Paciencia se encogió de hombros.
—Mi padre tenía un bardo que siempre la cantaba así.
Sin prestar más atención, siguió sujetando la paja con bramante alrededor de una planta.
Kettricken se quedó pensativa un momento. El viento se hizo con un largo mechón de su cabello y lo tendió como una red sobre su cara. Me miró a través de aquel velo pálido.
—Da igual lo que digan las historias sobre su regreso. Si un rey los buscó una vez y le dieron su ayuda, ¿no crees que podrían volver a hacerlo si se lo rogara otro rey? ¿O una reina?
—Es posible —dije a regañadientes. En el fondo me preguntaba si la reina echaba de menos su hogar y estaba dispuesta a utilizar cualquier excusa para visitarlo. La gente empezaba a murmurar sobre su ausencia de embarazo. Aunque ahora la atendían muchas damas de compañía, en realidad no tenía ninguna amiga sincera. Sospechaba que debía de sentirse sola—. Me parece… —empecé, parándome a considerar la mejor manera de disuadirla.

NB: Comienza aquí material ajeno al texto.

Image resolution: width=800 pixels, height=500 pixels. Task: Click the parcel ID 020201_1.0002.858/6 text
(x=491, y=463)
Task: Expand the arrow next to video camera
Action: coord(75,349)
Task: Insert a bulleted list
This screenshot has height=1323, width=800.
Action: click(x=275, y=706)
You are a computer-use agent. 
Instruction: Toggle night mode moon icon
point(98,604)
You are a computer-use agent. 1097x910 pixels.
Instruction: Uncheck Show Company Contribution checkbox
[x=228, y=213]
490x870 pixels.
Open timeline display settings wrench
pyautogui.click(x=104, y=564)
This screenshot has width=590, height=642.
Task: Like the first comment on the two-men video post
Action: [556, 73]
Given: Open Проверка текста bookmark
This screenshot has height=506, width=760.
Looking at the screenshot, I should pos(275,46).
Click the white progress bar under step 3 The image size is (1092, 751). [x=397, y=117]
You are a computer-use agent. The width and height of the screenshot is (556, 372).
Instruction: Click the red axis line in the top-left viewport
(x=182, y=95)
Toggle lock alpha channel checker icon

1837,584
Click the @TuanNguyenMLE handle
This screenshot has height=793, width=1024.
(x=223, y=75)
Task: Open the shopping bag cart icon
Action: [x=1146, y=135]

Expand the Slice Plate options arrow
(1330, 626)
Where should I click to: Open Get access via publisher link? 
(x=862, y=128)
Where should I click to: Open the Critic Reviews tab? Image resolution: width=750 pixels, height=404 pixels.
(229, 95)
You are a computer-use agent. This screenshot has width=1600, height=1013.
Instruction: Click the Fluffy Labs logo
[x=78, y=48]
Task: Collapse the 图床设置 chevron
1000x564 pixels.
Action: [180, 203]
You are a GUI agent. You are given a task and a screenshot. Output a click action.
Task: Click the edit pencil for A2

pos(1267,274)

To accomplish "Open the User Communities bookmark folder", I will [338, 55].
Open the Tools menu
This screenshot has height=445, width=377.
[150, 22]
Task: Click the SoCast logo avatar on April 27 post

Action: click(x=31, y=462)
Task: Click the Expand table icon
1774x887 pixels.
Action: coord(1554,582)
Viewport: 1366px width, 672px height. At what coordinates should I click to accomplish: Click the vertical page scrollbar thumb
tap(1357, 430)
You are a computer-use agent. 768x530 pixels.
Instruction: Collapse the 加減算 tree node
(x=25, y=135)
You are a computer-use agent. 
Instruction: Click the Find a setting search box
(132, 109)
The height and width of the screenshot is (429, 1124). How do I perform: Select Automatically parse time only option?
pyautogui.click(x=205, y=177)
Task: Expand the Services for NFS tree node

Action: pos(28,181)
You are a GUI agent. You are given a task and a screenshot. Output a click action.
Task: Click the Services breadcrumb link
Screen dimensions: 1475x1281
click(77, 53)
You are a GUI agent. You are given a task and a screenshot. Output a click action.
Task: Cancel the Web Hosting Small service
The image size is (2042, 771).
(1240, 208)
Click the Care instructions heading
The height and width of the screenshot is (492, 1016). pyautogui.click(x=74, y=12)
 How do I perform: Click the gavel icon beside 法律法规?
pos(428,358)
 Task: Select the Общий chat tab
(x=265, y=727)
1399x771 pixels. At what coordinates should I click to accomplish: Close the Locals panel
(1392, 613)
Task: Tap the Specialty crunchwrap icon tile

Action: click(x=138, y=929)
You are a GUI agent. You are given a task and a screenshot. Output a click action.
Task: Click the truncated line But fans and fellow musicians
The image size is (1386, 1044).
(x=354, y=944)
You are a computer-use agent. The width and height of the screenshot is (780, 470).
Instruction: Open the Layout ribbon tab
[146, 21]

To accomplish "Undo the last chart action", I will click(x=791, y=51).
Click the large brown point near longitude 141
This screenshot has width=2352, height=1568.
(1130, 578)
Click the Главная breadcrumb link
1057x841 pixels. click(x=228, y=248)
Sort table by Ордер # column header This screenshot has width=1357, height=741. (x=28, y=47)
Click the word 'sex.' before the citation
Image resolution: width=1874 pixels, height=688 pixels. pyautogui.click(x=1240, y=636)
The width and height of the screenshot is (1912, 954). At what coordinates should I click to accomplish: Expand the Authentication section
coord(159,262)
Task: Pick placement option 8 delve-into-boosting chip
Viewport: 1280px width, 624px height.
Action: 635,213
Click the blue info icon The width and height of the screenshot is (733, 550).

Dile que debería venir a verme y hablar de ello. Me gustaría saber qué más ha averiguado. El pensamiento de Veraz estaba cargado de emoción. Me intranquilizó.
—Me parece que deberíais compartir vuestras ideas con el Rey a la Espera y discutirlo con él —sugerí obediente.
Permaneció callada largo rato. Cuando habló, bajó mucho la voz, sólo para mis oídos.
—Mejor no. Lo tomará por otra de mis tonterías. Me escuchará un momento y luego empezará a estudiar los mapas de la pared o se pondrá a ordenar las cosas de su mesa mientras espera a que yo acabe para sonreír, asentir y echarme de su lado. Otra vez.
Enronqueció con las últimas palabras.
Se apartó el pelo de la cara y se frotó los ojos. Me dio la espalda para contemplar de nuevo el mar, tan distante como Veraz cuando habilitaba.
¿Está llorando?
No pude ocultar a Veraz que me molestaba su extrañeza.
Dile que venga a verme. ¡Enseguida!
—¿Mi reina?
—Un momento.
Kettricken seguía sin mirarme. Con el rostro vuelto, fingía estar rascándose la nariz. Sabía que estaba enjugando sus lágrimas.
—¿Kettricken? —Me atreví a recurrir a una confianza que hacía meses que no empleaba—. Vayamos a compartir esta idea con él. Ahora mismo. Te acompaño.
Habló dubitativa, sin dirigirme la mirada.
—¿No te parece una tontería?
Me recordé que no debía mentir.
—Me parece que, tal y como están las cosas, debemos tener en cuenta cualquier posible fuente de ayuda.
Mientras pronunciaba esas palabras descubrí que creía en ellas. ¿Acaso no me habían sugerido lo mismo Chade y el bufón? Quizá fuésemos Veraz y yo los miopes.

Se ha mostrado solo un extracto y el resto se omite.